Science Fair – Hovercraft
1716: Swedish designer Emmanual Swedenborg produces the first hovercraft design, lifted by human powered oars.
1870s: British engineer Mark Daniel Webber builds a test model using air force between the hull of a boat and the water.
1877: British shipbuilder John Thornycraft constructs and patents some boats using lubricated hulls.
1915: Austro-Hungarian navy officer Dagobert Muller von Thomamuhl builds the first workable hovercraft-like vehicle, called Versuchsgleitboot System Thomamuhl.
1927: Soviet rocket science Konstantin Tsiolkovsky discusses the theory of air-cushion crafts in his book Air Resistance and The Express Train.
1931: Finnish engineer Toivo Kaario constructs and patents an air-cushion vehicle.
1940s: American inventor Charles Joseph Fletcher builds his Glidemobile, some see him as the inventor of the hovercraft.
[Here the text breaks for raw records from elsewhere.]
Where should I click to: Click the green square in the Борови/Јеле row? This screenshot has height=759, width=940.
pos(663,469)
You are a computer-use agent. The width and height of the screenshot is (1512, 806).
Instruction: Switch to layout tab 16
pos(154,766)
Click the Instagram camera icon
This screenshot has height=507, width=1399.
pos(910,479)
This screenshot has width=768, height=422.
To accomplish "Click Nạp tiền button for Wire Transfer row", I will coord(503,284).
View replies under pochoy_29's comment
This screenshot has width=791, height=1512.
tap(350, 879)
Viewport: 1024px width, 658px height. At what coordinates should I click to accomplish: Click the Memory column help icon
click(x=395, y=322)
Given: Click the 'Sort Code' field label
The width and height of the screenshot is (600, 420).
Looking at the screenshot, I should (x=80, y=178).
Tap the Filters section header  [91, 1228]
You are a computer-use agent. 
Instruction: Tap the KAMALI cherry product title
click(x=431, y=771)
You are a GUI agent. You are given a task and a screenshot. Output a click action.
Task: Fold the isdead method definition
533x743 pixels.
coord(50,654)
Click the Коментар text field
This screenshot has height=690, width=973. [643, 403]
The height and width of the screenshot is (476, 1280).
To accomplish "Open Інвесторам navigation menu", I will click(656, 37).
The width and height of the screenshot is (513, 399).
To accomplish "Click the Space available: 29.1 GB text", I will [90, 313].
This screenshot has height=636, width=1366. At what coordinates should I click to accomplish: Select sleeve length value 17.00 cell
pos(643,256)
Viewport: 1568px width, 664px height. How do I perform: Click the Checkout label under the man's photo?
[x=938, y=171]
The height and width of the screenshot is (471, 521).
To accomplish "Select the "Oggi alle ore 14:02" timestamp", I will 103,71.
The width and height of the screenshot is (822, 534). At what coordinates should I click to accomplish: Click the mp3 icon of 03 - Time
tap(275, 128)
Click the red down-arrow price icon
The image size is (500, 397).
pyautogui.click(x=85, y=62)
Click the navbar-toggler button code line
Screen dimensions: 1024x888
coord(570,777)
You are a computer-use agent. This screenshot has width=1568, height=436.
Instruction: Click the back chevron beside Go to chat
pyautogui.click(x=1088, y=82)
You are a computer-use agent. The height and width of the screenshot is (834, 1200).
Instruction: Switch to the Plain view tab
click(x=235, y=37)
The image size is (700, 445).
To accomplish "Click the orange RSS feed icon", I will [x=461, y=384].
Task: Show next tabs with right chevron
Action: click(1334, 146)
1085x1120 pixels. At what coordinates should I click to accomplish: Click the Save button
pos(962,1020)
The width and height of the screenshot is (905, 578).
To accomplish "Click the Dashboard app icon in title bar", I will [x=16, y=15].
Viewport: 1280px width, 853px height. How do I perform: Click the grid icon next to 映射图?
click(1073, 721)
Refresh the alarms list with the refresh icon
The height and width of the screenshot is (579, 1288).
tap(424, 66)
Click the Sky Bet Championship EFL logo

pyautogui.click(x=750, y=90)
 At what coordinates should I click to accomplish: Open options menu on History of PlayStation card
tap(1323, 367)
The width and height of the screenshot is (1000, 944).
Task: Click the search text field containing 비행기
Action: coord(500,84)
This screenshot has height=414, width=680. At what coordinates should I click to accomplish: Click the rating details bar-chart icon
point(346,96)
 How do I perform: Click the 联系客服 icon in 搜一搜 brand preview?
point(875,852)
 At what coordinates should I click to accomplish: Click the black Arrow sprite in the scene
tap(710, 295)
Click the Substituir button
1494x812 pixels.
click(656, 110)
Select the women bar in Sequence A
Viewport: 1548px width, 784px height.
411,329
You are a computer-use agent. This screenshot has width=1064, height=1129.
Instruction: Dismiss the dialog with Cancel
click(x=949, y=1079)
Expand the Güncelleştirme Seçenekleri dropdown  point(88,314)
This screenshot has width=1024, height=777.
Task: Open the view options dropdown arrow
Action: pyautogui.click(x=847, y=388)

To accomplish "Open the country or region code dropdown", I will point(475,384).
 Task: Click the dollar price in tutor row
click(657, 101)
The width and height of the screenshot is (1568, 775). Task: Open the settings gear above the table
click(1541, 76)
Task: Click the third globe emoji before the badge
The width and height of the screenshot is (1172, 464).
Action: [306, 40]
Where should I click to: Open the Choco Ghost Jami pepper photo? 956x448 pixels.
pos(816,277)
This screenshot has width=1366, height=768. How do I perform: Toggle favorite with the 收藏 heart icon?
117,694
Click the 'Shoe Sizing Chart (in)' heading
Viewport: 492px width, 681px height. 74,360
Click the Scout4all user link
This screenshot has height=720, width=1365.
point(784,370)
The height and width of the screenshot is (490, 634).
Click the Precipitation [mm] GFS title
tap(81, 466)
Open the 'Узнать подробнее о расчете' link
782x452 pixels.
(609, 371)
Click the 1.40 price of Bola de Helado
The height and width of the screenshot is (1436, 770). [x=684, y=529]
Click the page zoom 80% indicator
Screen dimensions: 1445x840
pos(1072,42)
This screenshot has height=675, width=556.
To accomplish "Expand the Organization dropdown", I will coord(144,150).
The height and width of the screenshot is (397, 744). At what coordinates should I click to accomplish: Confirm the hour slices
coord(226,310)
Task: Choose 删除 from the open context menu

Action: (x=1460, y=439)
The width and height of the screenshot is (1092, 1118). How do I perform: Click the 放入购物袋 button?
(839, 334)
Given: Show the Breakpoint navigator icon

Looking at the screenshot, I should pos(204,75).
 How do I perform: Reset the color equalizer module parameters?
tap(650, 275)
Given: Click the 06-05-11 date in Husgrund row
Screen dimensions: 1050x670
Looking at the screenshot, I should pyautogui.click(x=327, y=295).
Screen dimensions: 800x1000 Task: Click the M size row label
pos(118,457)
The United States Department of War classifies his creation.
1952: English engineer Christopher Cockerell invents and tests the hovercraft. British military authorities classify it as national secret.
1956: The Ministry of Supply permits the Saunders Roe aviation company to check the possibilities.
1957: The National Research and Development Corporation helps Cockerell with patenting.
1958: The Saunders Roe aviation company builds the SR-N1 also known as the Saunders Roe Nautical One.
1959: American scientist W. Bertelsen develops his prototype the Aeromobile 35-B.
Demonstration of the Saunders Roe Nautical One at the Isle of Wight.
July 25: First SR-N1 hovercraft crosses the English Channel between Calais - France and Dover - United Kingdom.
December: The Duke of Edinburgh damages the SR-N1 during a test flight.
1978: March 9: French Engineer Jean Bertin tests his N500-02 again.
April 6: The stretched SR-N4 Princess Anne with Mk3 specifications or Super 4 is re-launched.
July 5: New Dover Hoverport is opened at the Western Docks.